If it is free it says:

“This seat is not reserved”

The problem is that the screens aren’t large enough to display the whole message, so it has to scroll – and it scrolls quite slowly. So when you are trying to find a seat you have to stand and wait to read the slowly scrolling message before you know if it is available. However, this just isn’t possible when there are a lot of people pushing to get on to the train. This situation could be improved:

The unreserved seat problem scrolling problem is trivial so solve. We simply change the message to say what the seat is rather than what it isn’t: “This seat is not reserved” becomes “Available”. Or, if you want to really spell it out “Seat Available”. This is much better – you don’t need to perform the logical deduction of ‘the seat is not reserved therefore it is available’, or as Jakob Nielsen puts it “Usability increases when users need fewer mental transformations to convert a sentence into actionable understanding”. Also, as it is much shorter the display doesn’t need to scroll and you can tell at a glance that it is available.

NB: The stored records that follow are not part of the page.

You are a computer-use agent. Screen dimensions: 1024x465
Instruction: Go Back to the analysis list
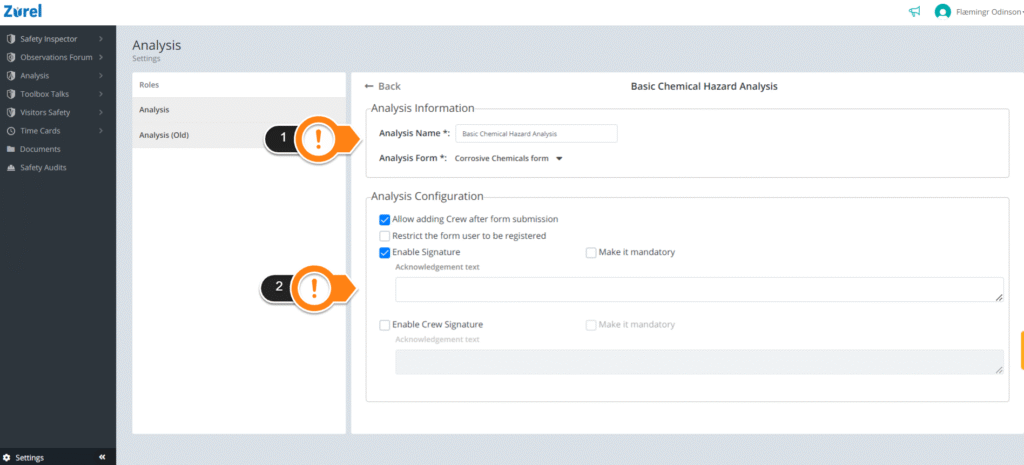pos(383,86)
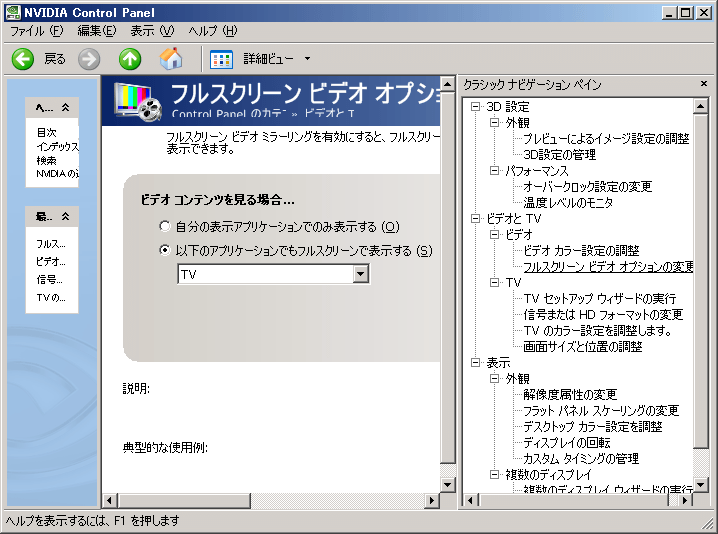
Task: Collapse the second left sidebar panel chevron
Action: pyautogui.click(x=65, y=216)
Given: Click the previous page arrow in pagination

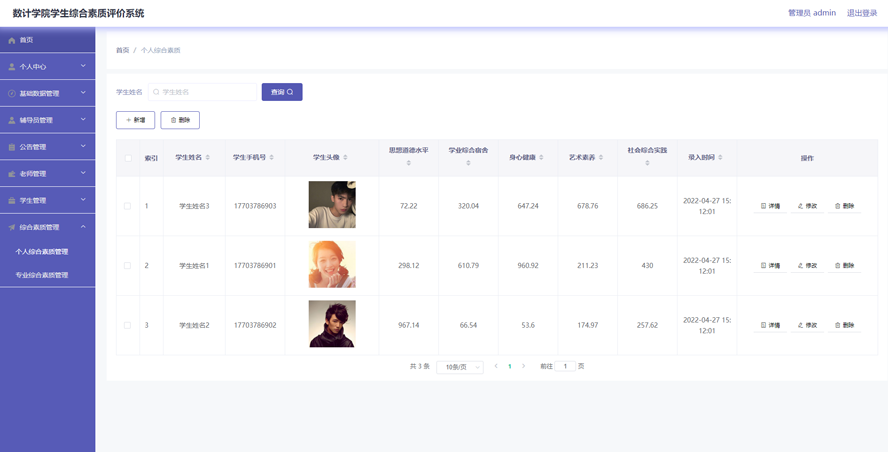Looking at the screenshot, I should click(496, 366).
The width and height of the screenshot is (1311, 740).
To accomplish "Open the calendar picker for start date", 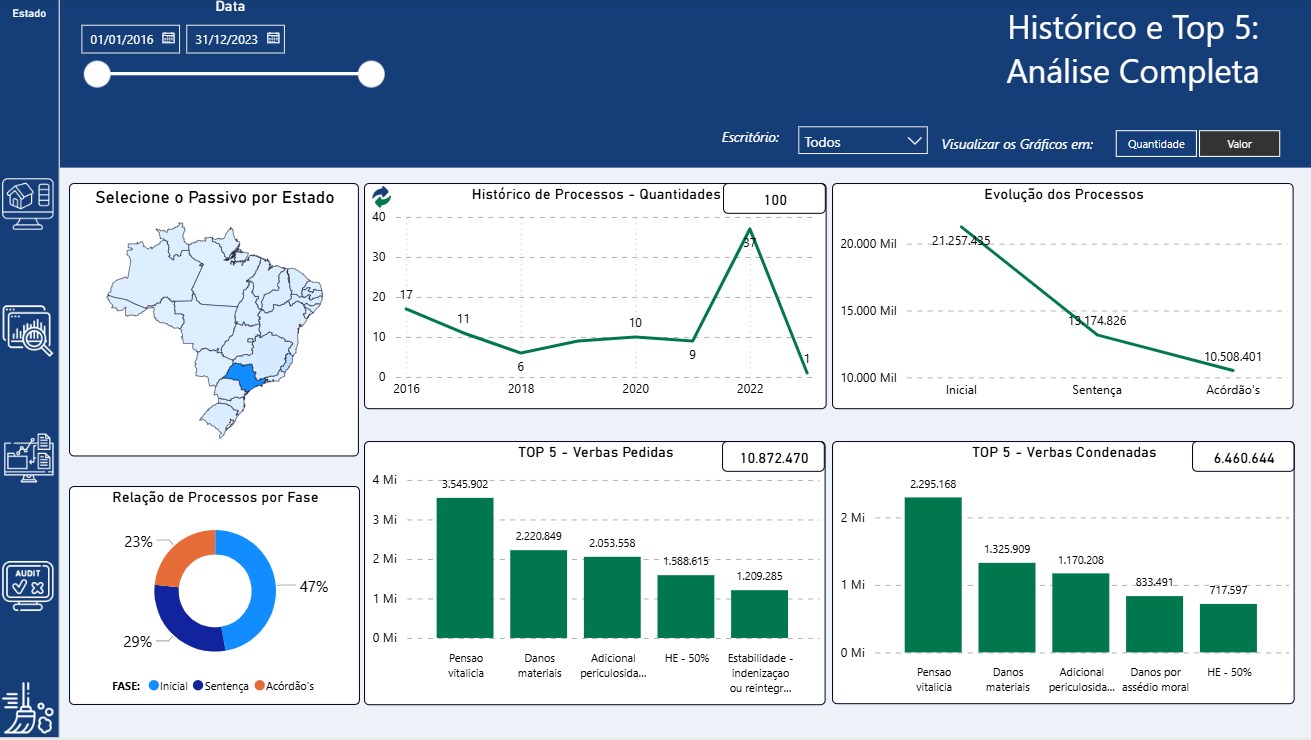I will coord(168,39).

There isn’t much we can do with the wording on the Reserved seats, but we could make life a little better. As far as I can tell, the notices are put up at the start of the journey and left until the end. This means when I read the notices I am expected to have knowledge of the route – as an occasional train user I don’t know the order of the stops. Major cities I can guess at but I haven’t a clue about the smaller village stations! Have we gone past them? If I take this seat will someone ask me to move in a few stops time? I have no idea! The train knows where we are on the route (there’s another display above the doors showing the next stop) so why not tap into this status and automatically change the seats to “Available” when the stops they refer to have been passed? Granted, this doesn’t tell us if the duration the seat is reserved for is after the point where we want to get off but it is certainly an improvement!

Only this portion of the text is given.